So lets get this out of the way right at the top. This is not a great movie. I don;t normally do this, but I am actually going to post a bit of Roger Ebert’s Review:
“Pearl Harbor is a two-hour movie squeezed into three hours, about how on Dec. 7, 1941, the Japanese staged a surprise attack on an American love triangle. Its centerpiece is 40 minutes of redundant special effects, surrounded by a love story of stunning banality. The film has been directed without grace, vision, or originality, and although you may walk out quoting lines of dialogue, it will not be because you admire them”, and criticized its liberties with historical facts: “There is no sense of history, strategy or context; according to this movie, Japan attacked Pearl Harbor because America cut off its oil supply, and they were down to an 18-month reserve. Would going to war restore the fuel sources? Did they perhaps also have imperialist designs? Movie doesn’t say”*
*Ebert, Roger. “‘Pearl Harbor’.” Chicago Sun-Times, May 25, 2001. Retrieved: June 25, 2009.
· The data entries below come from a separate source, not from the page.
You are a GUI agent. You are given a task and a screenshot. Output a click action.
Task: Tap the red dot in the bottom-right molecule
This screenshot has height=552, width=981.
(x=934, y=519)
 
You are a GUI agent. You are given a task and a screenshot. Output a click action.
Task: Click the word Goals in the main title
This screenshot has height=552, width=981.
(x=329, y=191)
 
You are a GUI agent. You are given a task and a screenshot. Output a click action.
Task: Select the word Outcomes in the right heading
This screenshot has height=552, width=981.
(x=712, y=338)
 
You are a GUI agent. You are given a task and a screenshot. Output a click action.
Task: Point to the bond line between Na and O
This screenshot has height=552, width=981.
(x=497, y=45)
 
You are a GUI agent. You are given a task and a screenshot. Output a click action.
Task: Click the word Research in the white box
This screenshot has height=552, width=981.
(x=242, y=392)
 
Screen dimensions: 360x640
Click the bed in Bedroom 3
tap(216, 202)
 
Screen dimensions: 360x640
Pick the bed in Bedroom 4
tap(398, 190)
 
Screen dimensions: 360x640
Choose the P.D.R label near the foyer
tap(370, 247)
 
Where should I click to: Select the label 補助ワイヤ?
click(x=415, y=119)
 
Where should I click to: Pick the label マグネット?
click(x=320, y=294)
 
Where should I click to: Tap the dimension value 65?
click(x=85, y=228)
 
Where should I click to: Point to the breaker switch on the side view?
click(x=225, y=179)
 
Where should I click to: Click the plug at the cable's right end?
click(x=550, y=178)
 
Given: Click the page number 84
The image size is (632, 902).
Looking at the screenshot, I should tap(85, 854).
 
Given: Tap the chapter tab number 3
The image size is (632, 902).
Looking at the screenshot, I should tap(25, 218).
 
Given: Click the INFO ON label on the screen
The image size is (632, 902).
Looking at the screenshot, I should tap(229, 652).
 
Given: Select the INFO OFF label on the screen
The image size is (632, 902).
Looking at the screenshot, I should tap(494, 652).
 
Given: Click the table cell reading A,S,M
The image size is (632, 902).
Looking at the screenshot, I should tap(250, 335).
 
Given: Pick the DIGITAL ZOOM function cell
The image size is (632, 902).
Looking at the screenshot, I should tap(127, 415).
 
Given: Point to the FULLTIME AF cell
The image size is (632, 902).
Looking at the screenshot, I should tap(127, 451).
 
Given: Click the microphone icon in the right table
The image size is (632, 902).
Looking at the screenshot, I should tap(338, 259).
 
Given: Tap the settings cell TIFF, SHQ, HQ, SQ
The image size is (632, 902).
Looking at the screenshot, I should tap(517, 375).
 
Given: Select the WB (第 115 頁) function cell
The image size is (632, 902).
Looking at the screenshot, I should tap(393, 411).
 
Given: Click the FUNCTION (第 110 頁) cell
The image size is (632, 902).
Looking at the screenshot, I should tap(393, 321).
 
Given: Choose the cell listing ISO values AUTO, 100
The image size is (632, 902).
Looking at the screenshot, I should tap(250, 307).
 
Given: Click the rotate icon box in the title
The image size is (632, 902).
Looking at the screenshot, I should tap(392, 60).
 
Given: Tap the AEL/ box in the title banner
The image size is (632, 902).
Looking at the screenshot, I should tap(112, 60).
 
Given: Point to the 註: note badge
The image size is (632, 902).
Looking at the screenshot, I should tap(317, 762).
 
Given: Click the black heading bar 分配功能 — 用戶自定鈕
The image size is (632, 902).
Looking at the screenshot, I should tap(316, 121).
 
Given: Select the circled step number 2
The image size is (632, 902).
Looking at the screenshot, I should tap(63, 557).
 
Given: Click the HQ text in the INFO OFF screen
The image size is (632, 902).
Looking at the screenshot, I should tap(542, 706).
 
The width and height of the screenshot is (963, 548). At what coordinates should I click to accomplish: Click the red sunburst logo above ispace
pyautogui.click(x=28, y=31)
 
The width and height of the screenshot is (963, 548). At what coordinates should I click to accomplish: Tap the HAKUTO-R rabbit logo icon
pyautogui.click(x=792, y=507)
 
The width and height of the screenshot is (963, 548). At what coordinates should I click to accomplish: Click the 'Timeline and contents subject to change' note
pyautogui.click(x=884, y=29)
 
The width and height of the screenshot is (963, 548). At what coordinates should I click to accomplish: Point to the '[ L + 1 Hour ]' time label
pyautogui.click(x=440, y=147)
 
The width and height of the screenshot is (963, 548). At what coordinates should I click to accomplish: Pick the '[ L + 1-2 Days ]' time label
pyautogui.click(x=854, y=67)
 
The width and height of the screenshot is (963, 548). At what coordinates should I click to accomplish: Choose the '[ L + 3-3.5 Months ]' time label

Yeah, that about sums it up, but if that is the case why am I offering up a review of it on the site? Because as bad as the movie is it does have something that not a lot of movies about Pearl Harbor has, the American reaction to the attack, The Doolittle Raid. See the last bit of this movie takes our leading men and throws them against Tokyo in modified B-25 Mitchell bombers to various effect.
See the Doolittle Raid achieved very little except as a reflexive action. They hit us and we hit them back. It was a moral boost to Americans and a message to the Japanese that distance would not protect them.
As of today this movie stands as one of the handful, and by far the most modern, of films that shows this incredible feat. It is hard to recommend such a bad movie but as pure brain candy and maybe an introduction to the Pearl Harbor, Doolittle Raid myths, OK, I can see that. Your mileage may very.